Directions for this task: Your task is to retype every entry exactly while omitting the pictures.
(Records to use begins)
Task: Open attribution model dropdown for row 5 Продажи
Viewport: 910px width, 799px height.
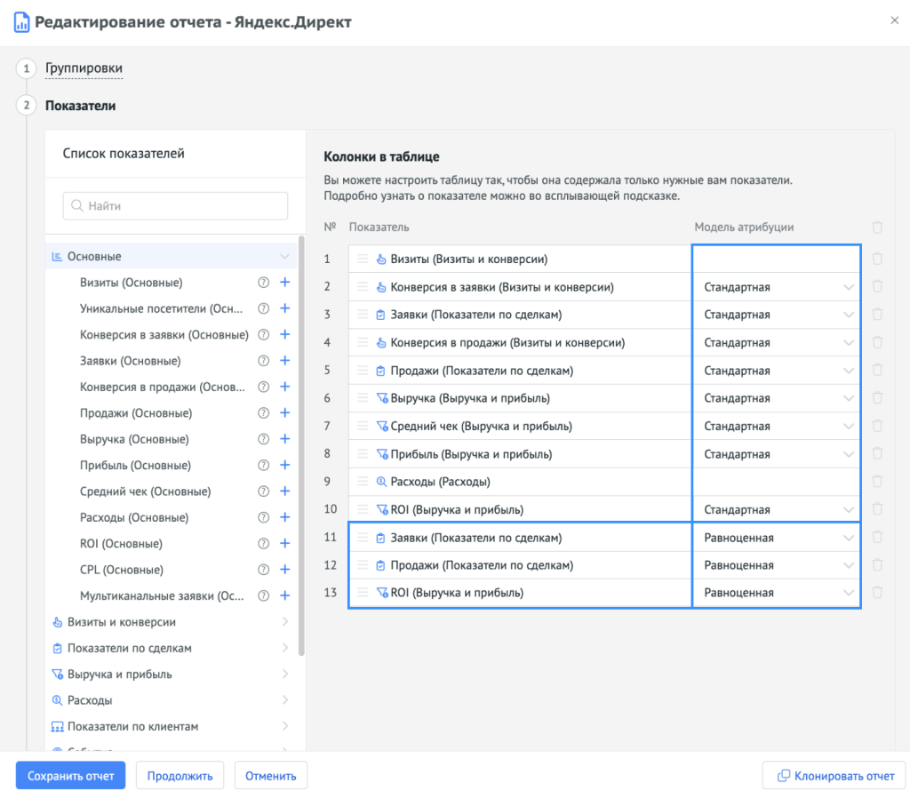Action: 776,371
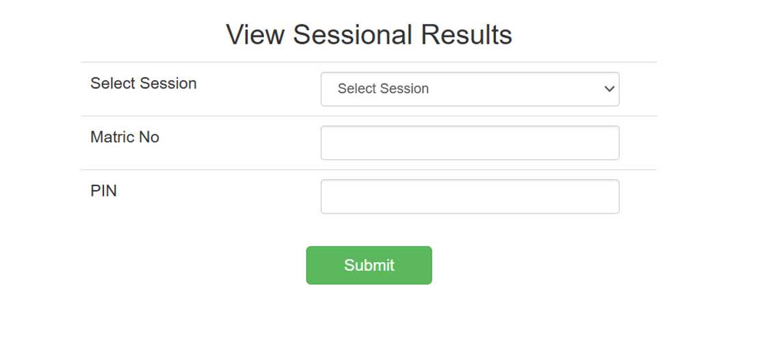Click the 'Select Session' field label
The width and height of the screenshot is (766, 351).
pos(144,83)
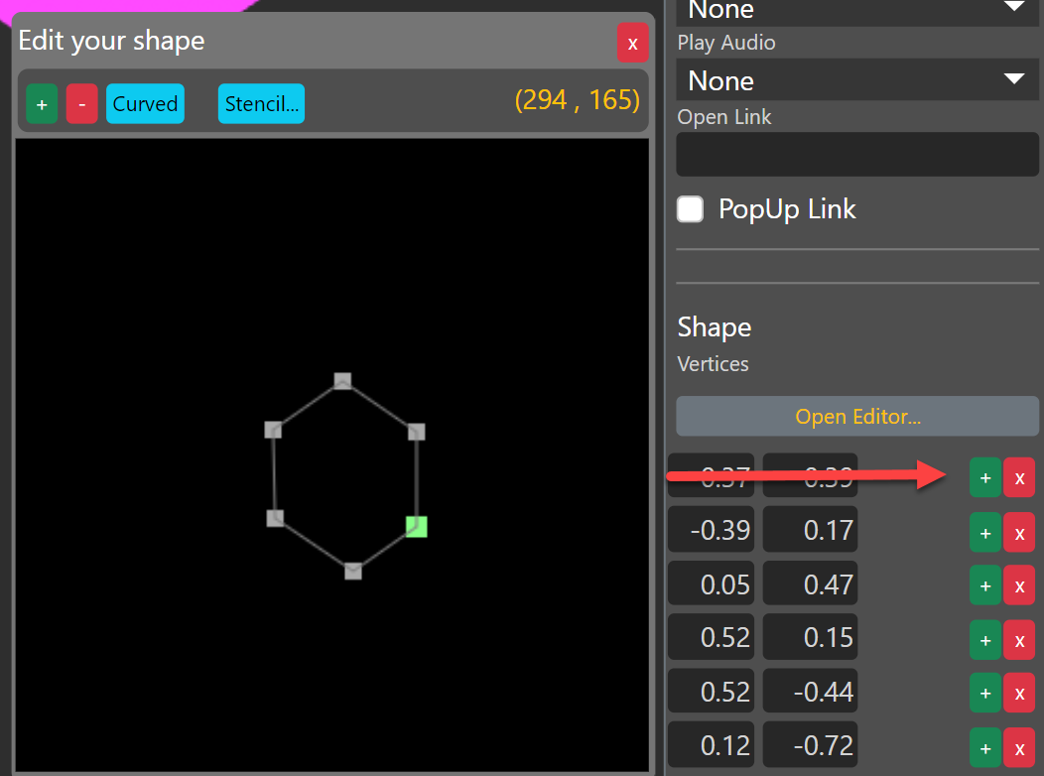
(Records to use ends)
Task response:
Task: Open attribution model dropdown for row 5 Продажи
Viewport: 910px width, 799px height.
Action: 776,371
Click the 'Select Session' field label
The width and height of the screenshot is (766, 351).
pos(144,83)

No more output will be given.